REQUIRED ACTION
Your answer is the line containing "This screenshot has height=220, width=274." plus every line after it through the end of the records, printed exactly and free of pictures.

RECORD EXCERPTS
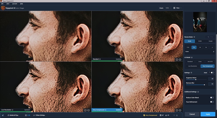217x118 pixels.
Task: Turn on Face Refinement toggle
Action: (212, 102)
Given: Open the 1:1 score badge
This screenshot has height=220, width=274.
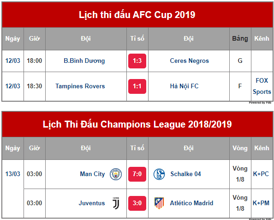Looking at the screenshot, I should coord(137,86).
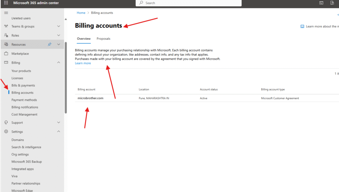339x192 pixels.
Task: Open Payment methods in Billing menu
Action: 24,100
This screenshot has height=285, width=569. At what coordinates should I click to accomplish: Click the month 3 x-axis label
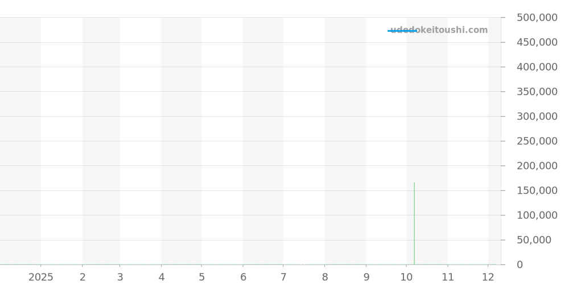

TASK OUTPUT
This screenshot has height=220, width=274.
Looking at the screenshot, I should coord(137,86).
339x192 pixels.
Task: Open Payment methods in Billing menu
Action: 24,100
This screenshot has height=285, width=569. At what coordinates should I click to accomplish: Click the month 3 x-axis label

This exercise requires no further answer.